Because of this flaw, Fastly developed faild, which builds on ECMP by inserting ECMP entries into routing tables. What this does is create fake next HoPs that encode information, which tells the servers where they should route to next. Once this is applied to their infrastructure, they can more easily control servers and manage any failures across the board.
The best thing about faild is how it offers the best form of tradeoff between ECMP and load balancing. With ECMP once you drain it your active flows are killed and gone for good. With a load balancer, you save all the flows, but have to incur a constant amount of state. Faild mediates this with what you’re willing to accept.
Routing is often viewed as something simple–you build a PoP, buy a router, get BGP table from each provider, install routers to FIB, and the servers use default gateway out. But Fastly went in another direction, building their PoPs using switches, then reflecting BGP down to servers and injecting multipath routes into FIB.
The limitation of using a switch is that it doesn’t have enough FIB space to inject routes into, but it is capable of receiving routes that it can then send to the servers. What Fastly did was implement a distributed system that spreads around network configuration, allowing the servers to offload traffic into separate providers individually. Routers, on the other hand, don’t do this and will only give you a single path.
Routers always choose a best path, but that depends on what kind of traffic you have. A video might benefit from a different path, not just best RTT, which is something to keep in mind when choosing or building your CDN.
When choosing a CDN, it is also important to keep security in mind. The nature of DDoS attacks involves an attacker who has more bandwidth than you, sending tons of packets your way to crash your servers.
In order to help combat these attackers, there are BGP communities out there that tag routes, which you can use to tell your provider to withdraw routes that have been compromised. The attacker may control the edge route, but not necessarily the routing infrastructure.

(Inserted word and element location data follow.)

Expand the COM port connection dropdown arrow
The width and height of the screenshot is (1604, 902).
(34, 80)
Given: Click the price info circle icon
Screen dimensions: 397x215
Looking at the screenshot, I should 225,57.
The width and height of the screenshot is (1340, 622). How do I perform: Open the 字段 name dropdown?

This is another one of those instances where CDN marketing can get you in trouble. For instance, when it comes to security, bandwidth is meaningless without context. If it’s spread out across the world, then it doesn’t help you with certain issues, especially DDoS attacks
If your CDN can’t do things like arbitrarly route injection, remote triggered black holes, policy updates and so on, your network becomes much more vulnerable. Adding on a lack of consistency, a non-synchronous system and no global connections, you become seriously compromised.
Fastly, has logically centralized policy, distributed system from which all routing policy emanates. Operators only interact with one policy, and when that is shifted it pushes everywhere at the same time, which helps them to better protect themselves across all fronts.

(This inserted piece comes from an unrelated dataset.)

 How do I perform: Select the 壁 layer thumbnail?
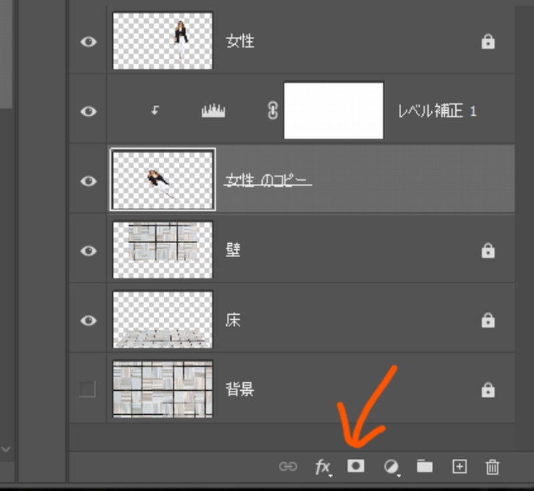point(163,251)
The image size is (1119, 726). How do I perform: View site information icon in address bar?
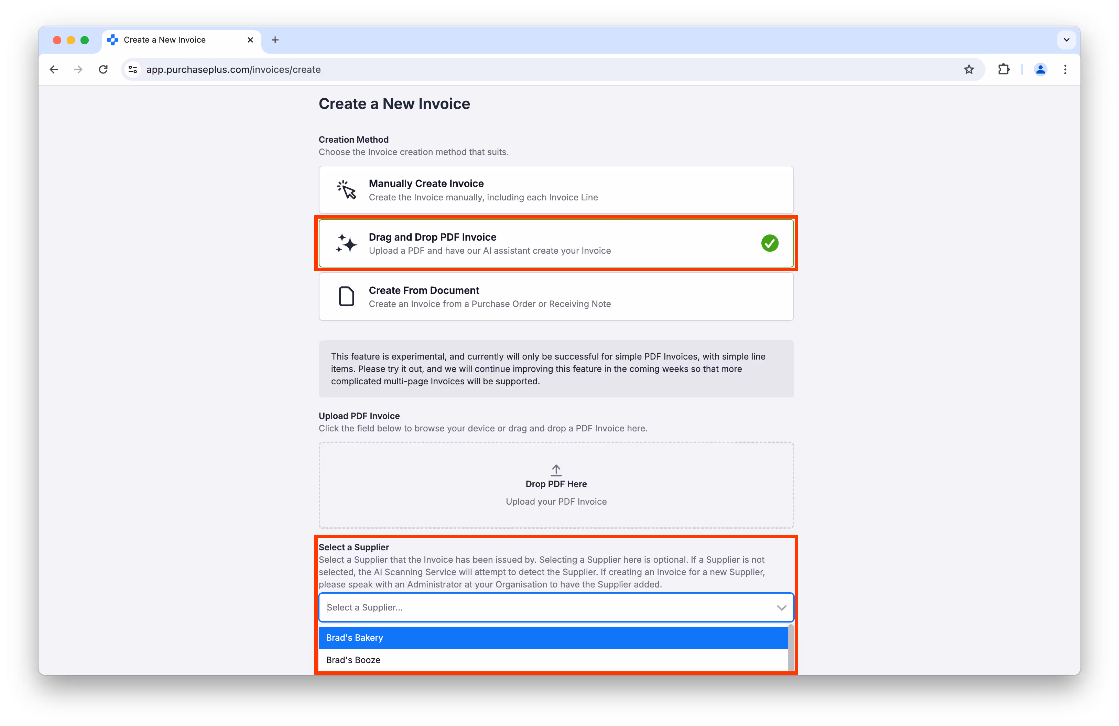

The fundamental theme of the Fastly network proves to be resource pooling–taking a collection of resources and making them act as one.
- Load Balancing: pool of servers
- Routing : pool of providers
- Mitigation: pool of PoPs
For instance, when you contact Fastly PoPs, it looks like an IP, but that is pooling from a number of PoPs. The same happens with routing when they mirror down providers to the host like they are one link. Same with mitigation, take something that works in isolation and use it together against a common threat.
And while this works for Fastly, no one else can really do this from scratch, because once you go down a path it’s too hard and expensive to do anything else.
What traditional CDNs have been offering is a general purpose service, but with single use architecture. To them, networking was only meant to be a sunk cost and if you ever need to change anything, things get expensive and complicated. With Fastly, though, you can redefine your network based on your specific needs, because when it comes down to it–it’s all just software.